Le 10 avril dernier, ces jeunes étudiants, et avant que la majorité d’entre eux ne rejoigne Alger-centre pour participer à des manifestations, ont organisé une conférence-débat. C’était à l’intérieur de l’école. Dans un amphithéâtre archi-comble , l’invité du jour, l’économiste Smail Lalmas, a essayé de vulgariser quelques concepts économiques.

Une occasion pour les futurs polytechniciens de conquérir (encore) un nouvel espace. Après les manifestations de rues, les groupes fermés sur les réseaux sociaux, la création d’application (les étudiants de l’ENP ont lancé « Sawti »), place au terrain « interne ». Et pour un coup d’essai (invitation d’une personne étrangère à l’école), c’était une réussite. Il suffisait de se « concentrer » sur la qualité des questions émises par les étudiants à Smail Lalmas pour comprendre cette soif d’apprendre, et de comprendre, de ces jeunes, avides de ne pas rater leur rendez-vous avec l’Histoire. Face aux interpellations pertinentes des élèves-ingénieurs, l’économiste se retrouvait à justifier ses imprécisions et ses nombreuses vagues réponses. « Il faut savoir que je suis venu ici sans rien préparer» répondait Smail Lalmas en avouant à ses interlocuteurs « vos questions sont excellentes et même les journalistes professionnels ne me les posent pas ».

Les étudiants de Polytech s'organisent: Smail Lalmas comme invité © Reporters Dz

Concernant l’intervention en elle-même, l’économiste a abordé plusieurs sujets en commençant quasiment toutes ses phrases par « il faudrait que » ou encore « il faut réfléchir à ». Smail Lalmas s’est donné à cœur joie d’afficher son « positionnement » par rapport aux subventions qu’il préfère « ciblées ». Les organisations économiques internationales ont eu leur « part » dans les débats au courant desquels le conférencier a clairement affiché ses vœux pour des accords de libre échange. Pour l’OMC (Organisation Mondiale du Commerce), Smail Lalmas a appelé tout simplement à ce que l’Algérie en soit membre en indiquant « on a rien à perdre à la rejoindre » ou encore « il est utile de l’intégrer »! Pourtant, quelques instants auparavant le conférencier n’hésitait pas à critiquer l’accord  d’association avec l’Union Européenne (signé en 2002 et entré en vigueur en 2005) qui n’a été bénéfique qu’aux partenaires du vieux continent. « L’Algérie n’avait rien à exporter puisque notre économie est toujours basés sur les hydrocarbures » a-t-il expliqué.  

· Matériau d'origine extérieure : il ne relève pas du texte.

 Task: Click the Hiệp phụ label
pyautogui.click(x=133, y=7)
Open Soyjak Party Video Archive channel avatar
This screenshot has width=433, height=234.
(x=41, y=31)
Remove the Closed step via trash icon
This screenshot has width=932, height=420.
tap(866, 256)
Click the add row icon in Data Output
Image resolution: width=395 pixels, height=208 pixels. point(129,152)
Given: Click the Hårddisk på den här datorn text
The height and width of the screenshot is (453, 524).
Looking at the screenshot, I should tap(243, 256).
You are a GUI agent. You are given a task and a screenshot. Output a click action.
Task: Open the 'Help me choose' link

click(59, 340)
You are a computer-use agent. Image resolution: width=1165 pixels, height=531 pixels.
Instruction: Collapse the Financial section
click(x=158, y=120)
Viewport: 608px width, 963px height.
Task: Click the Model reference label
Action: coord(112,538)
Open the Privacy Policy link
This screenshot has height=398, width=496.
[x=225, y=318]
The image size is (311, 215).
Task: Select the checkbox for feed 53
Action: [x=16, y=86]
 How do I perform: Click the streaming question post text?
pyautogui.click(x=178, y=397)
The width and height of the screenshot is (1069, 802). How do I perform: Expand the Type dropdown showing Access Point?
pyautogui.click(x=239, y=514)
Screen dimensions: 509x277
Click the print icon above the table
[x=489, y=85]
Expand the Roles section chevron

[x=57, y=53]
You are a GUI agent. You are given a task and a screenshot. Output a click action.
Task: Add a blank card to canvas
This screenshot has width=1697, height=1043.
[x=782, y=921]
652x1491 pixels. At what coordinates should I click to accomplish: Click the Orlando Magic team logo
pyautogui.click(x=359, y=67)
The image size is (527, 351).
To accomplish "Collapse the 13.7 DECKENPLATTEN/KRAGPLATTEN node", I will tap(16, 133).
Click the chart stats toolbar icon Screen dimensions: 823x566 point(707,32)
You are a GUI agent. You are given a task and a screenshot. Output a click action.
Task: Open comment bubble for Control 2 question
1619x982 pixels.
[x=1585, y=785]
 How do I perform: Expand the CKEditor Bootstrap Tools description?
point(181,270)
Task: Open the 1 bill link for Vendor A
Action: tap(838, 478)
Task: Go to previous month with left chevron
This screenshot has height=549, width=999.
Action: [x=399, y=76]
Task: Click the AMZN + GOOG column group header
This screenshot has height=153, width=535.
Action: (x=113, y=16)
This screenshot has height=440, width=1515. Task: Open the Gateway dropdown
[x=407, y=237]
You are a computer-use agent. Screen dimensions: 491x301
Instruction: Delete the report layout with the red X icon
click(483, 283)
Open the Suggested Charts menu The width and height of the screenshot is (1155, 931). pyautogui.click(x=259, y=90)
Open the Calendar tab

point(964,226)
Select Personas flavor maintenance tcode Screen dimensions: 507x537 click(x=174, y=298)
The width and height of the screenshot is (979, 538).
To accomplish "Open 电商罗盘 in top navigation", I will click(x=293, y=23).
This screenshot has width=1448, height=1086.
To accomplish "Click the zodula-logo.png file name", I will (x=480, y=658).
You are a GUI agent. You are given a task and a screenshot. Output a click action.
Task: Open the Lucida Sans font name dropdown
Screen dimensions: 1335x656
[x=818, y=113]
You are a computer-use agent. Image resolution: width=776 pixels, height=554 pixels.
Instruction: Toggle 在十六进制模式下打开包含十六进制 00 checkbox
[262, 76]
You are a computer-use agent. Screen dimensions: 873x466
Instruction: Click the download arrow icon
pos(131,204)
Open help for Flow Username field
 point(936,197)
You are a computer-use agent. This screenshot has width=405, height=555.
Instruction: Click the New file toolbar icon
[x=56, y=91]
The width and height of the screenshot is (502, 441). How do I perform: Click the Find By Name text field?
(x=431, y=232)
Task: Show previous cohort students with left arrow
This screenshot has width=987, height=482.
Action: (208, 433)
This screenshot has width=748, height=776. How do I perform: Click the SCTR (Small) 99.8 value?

Le « point » qui semble avoir le plus attiré l’attention des étudiants lors de cette rencontre est l’appel de Smail Lalmas a rejoindre un regroupement régional, celui de la Cédeao(Communauté économique des États de l’Afrique de l’Ouest). Une porte vers l’Afrique qui n’a pas encore été ouverte à ce jour.

Evidemment une question ne pouvait pas être omise. Qu’en est-il de la situation actuelle du pays et du positionnement de l’économiste, devenu un habitué des plateaux de télé et des colonnes des journaux depuis plusieurs semaines? La réponse fut mi-figue, mi-raisin :« je ne cours pas derrière des postes » a affirmé Smail Lalmas, tout en précisant « mais si je viens, ça serait pour apporter quelque chose, avec des objectifs précis ».